■ **Information shown**

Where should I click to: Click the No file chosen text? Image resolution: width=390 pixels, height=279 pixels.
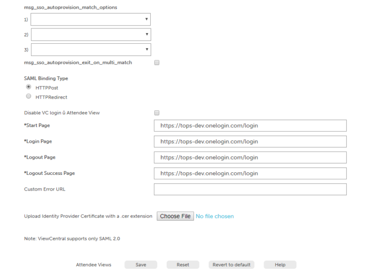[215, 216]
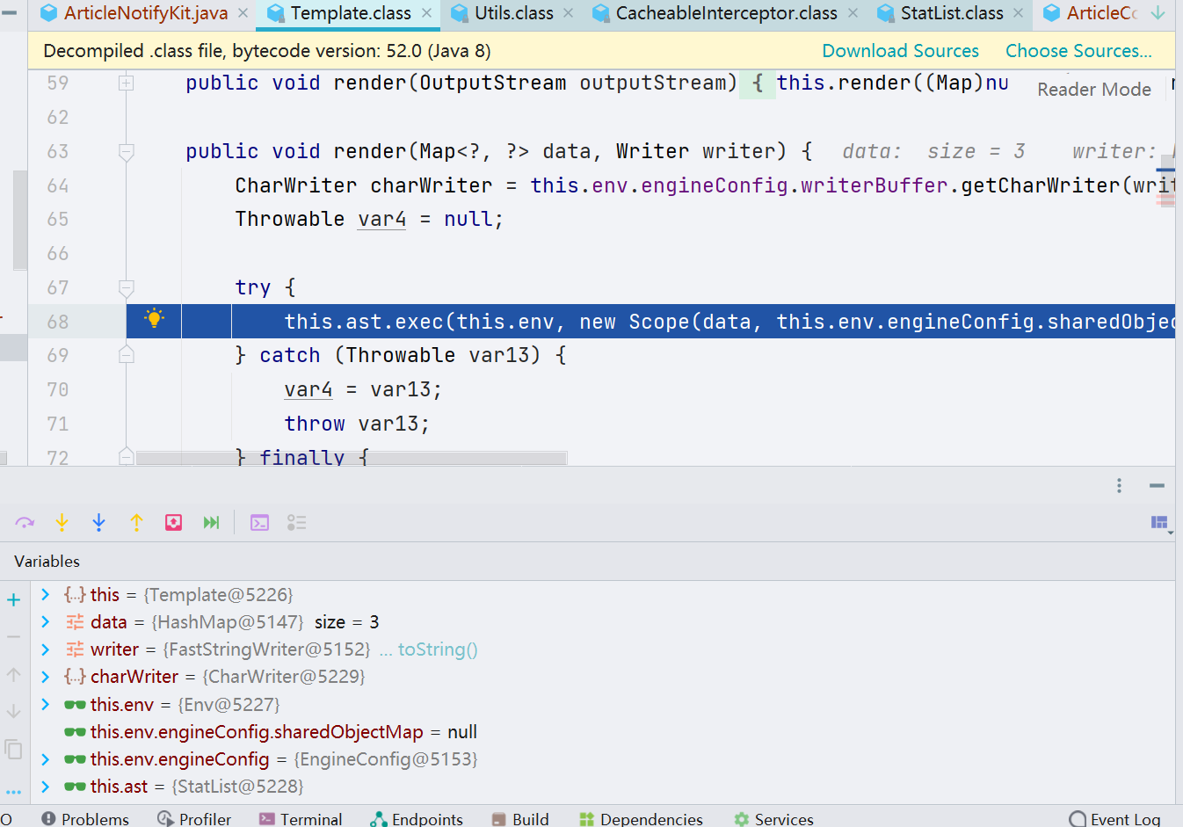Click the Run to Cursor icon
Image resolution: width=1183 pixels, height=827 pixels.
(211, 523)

==

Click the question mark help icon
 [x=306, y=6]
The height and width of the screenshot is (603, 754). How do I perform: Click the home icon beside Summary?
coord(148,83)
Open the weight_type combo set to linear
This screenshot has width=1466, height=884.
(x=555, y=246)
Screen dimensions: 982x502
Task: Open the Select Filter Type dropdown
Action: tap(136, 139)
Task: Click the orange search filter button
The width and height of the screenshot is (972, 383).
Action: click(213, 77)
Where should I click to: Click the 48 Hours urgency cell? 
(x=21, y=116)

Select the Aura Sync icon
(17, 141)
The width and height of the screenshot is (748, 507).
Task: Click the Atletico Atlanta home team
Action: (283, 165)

■ **Given instruction**
Please reproduce, word for word, the rows between the line containing "Where should I click to: Click the 48" and the line containing "Action: (283, 165)", inclusive.

■ **Answer to the exercise**
Where should I click to: Click the 48 Hours urgency cell? 
(x=21, y=116)

Select the Aura Sync icon
(17, 141)
The width and height of the screenshot is (748, 507).
Task: Click the Atletico Atlanta home team
Action: (283, 165)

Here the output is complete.